According to the Russian state-controlled news agency RIA Novosti, it will "come into effect" on Oct. 20. "Heads of regions will be given additional powers to ensure security," Putin said during a Security Council meeting on Oct. 19.
According to the decree signed by Putin, proxies in the occupied Ukrainian territories will be able to tighten their control over public transport and critical infrastructure facilities, as well as to ban people from leaving.
The decree also says that Russian forces will be able to relocate or deport the residents of the occupied territories.

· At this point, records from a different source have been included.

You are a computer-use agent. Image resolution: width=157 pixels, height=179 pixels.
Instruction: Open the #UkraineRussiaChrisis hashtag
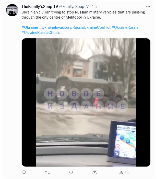pyautogui.click(x=41, y=33)
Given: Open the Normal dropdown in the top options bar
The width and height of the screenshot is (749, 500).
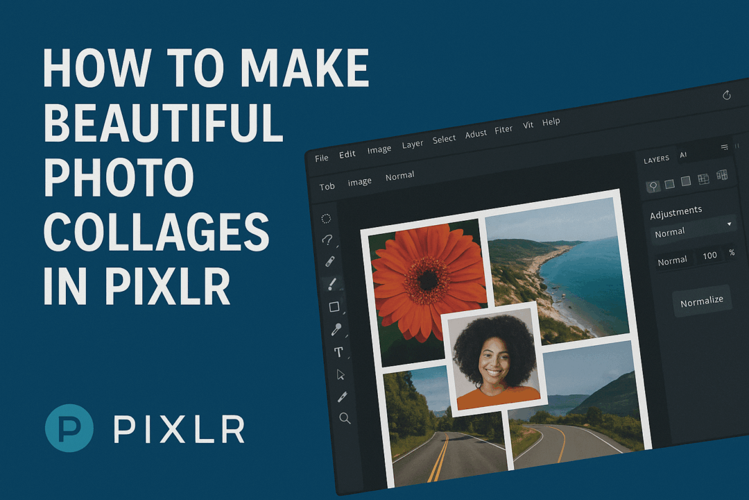Looking at the screenshot, I should [400, 175].
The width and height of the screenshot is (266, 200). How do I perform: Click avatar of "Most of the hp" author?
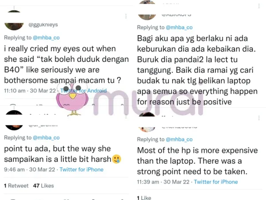point(147,122)
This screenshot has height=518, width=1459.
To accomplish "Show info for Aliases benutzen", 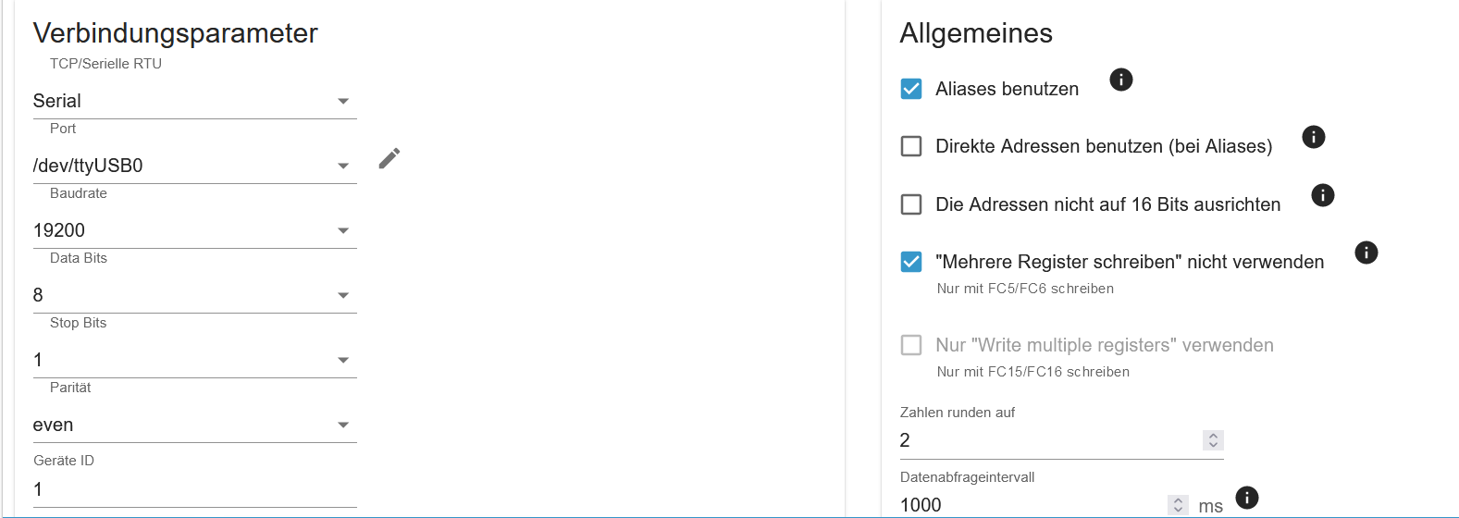I will coord(1120,80).
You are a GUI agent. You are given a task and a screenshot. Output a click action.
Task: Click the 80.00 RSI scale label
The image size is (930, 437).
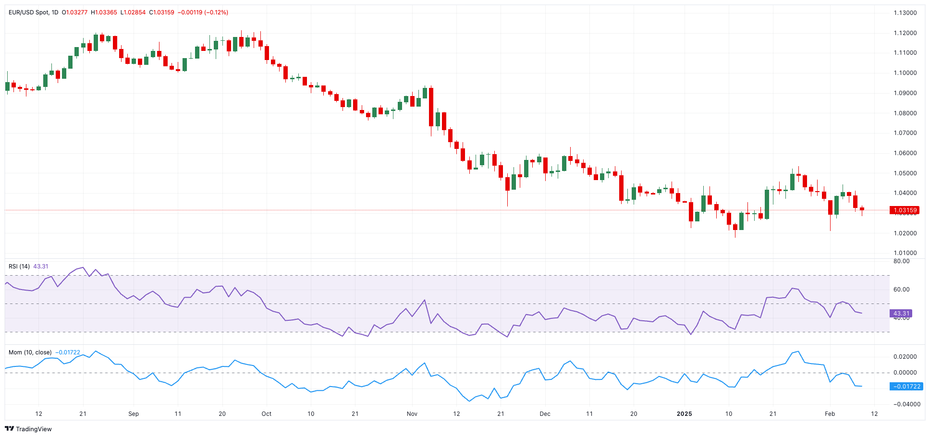(x=901, y=261)
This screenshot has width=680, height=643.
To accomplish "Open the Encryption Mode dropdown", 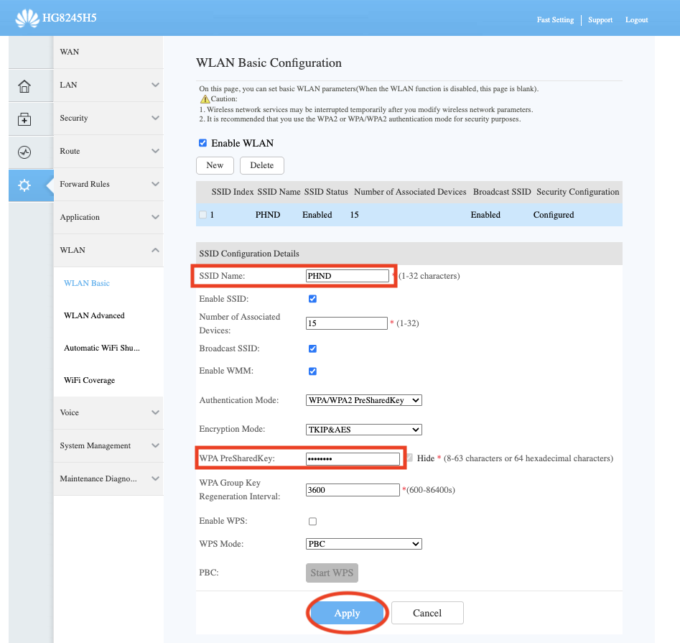I will [363, 430].
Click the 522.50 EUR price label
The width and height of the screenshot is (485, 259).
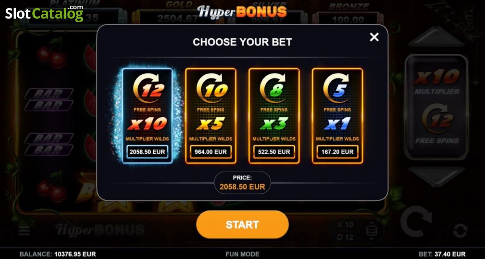[274, 152]
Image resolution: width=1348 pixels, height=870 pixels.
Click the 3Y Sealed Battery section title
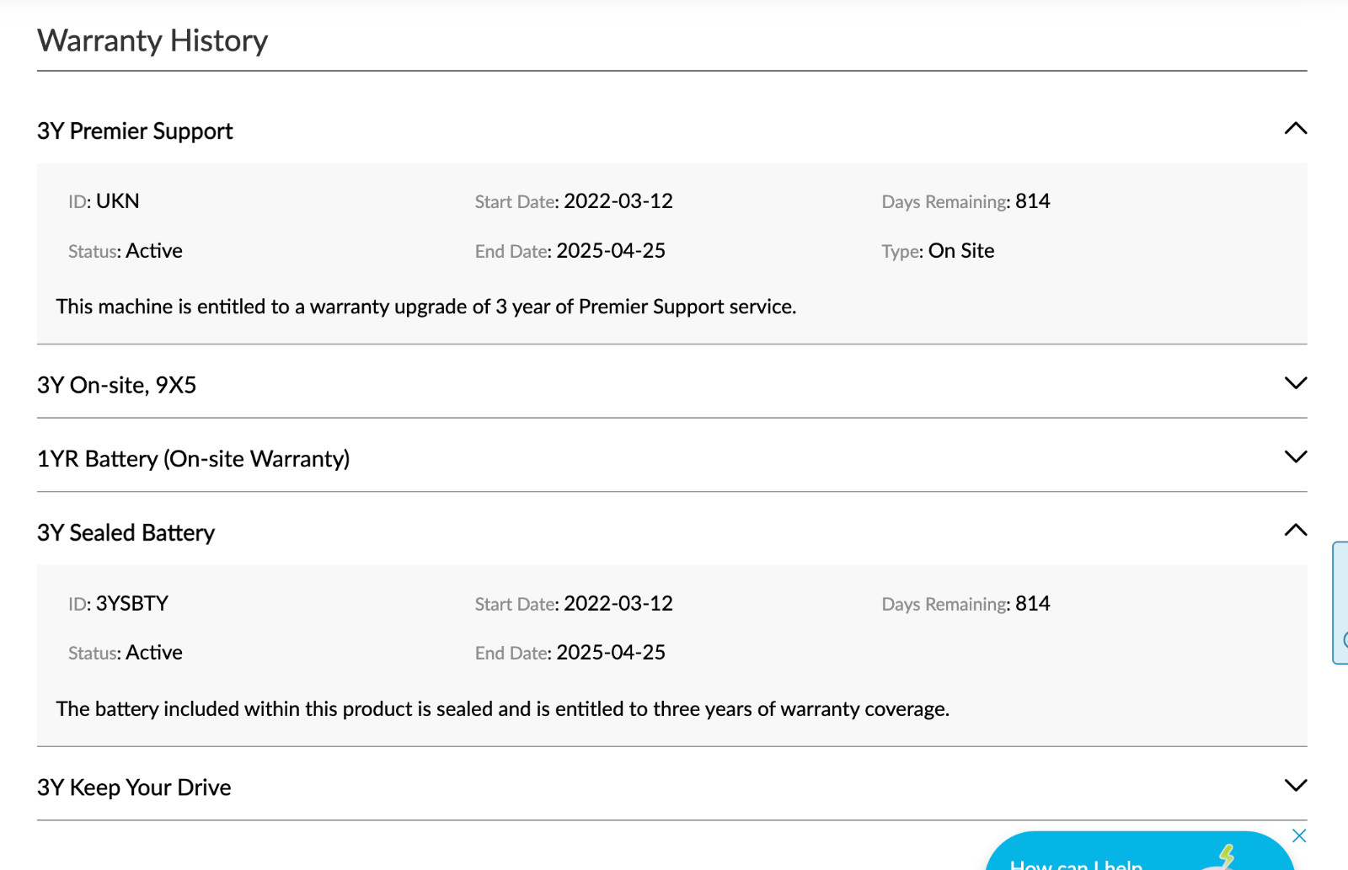[x=126, y=533]
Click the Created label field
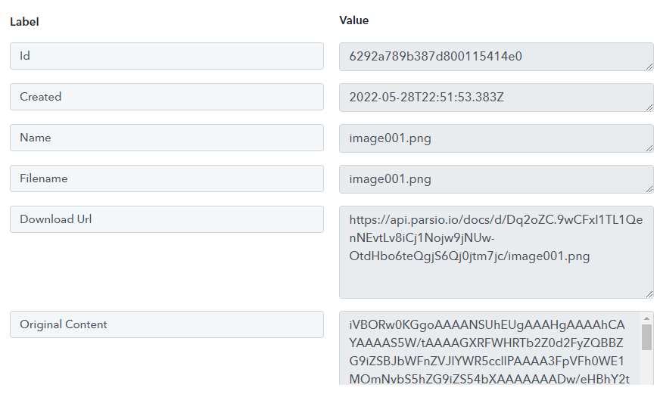The width and height of the screenshot is (660, 394). pyautogui.click(x=167, y=97)

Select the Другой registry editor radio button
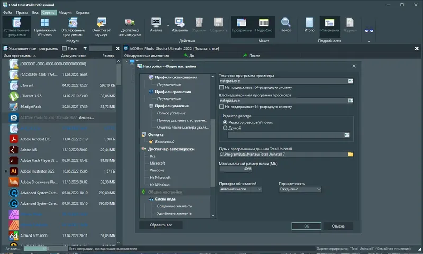point(226,128)
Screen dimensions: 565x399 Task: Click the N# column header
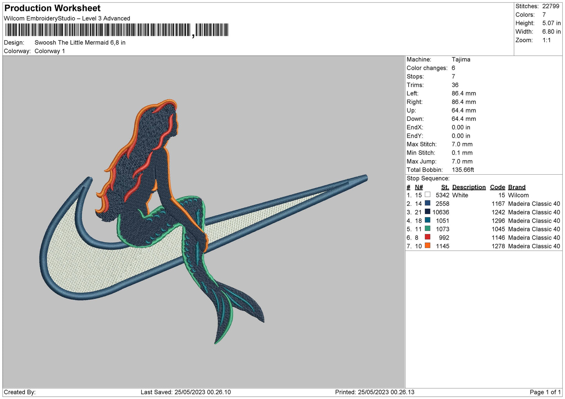(x=419, y=187)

In response to Putin's announcement, Mykhailo Podolyak, an advisor to the President's Office, said that it "does not change anything" for Ukraine. "This 'martial law' should be considered only as a pseudo-legalization of looting of Ukrainians' property," Podolyak said.
Russia might need martial law in the occupied territories of Ukraine to stop men from leaving, LRT reported back on Sept. 26, citing Lithuania's Defense Minister Arvydas Anusauskas. At about the same time, Russian media Verstka reported, citing its unnamed sources, that Russia was considering imposing martial law "if Ukraine continues to attack" occupied territories that Russia plans to illegally annex after holding sham referendums.
Russia's proxies held sham referendums in the occupied parts of these regions in late September. They declared nearly 100% of people living in the occupied territories of Ukraine "voted" to join Russia.
On Sept. 30, during a ceremony in the Grand Kremlin Palace, Putin announced that Russia is annexing Ukraine's Zaporizhzhia, Donetsk, Luhansk, and Kherson oblasts.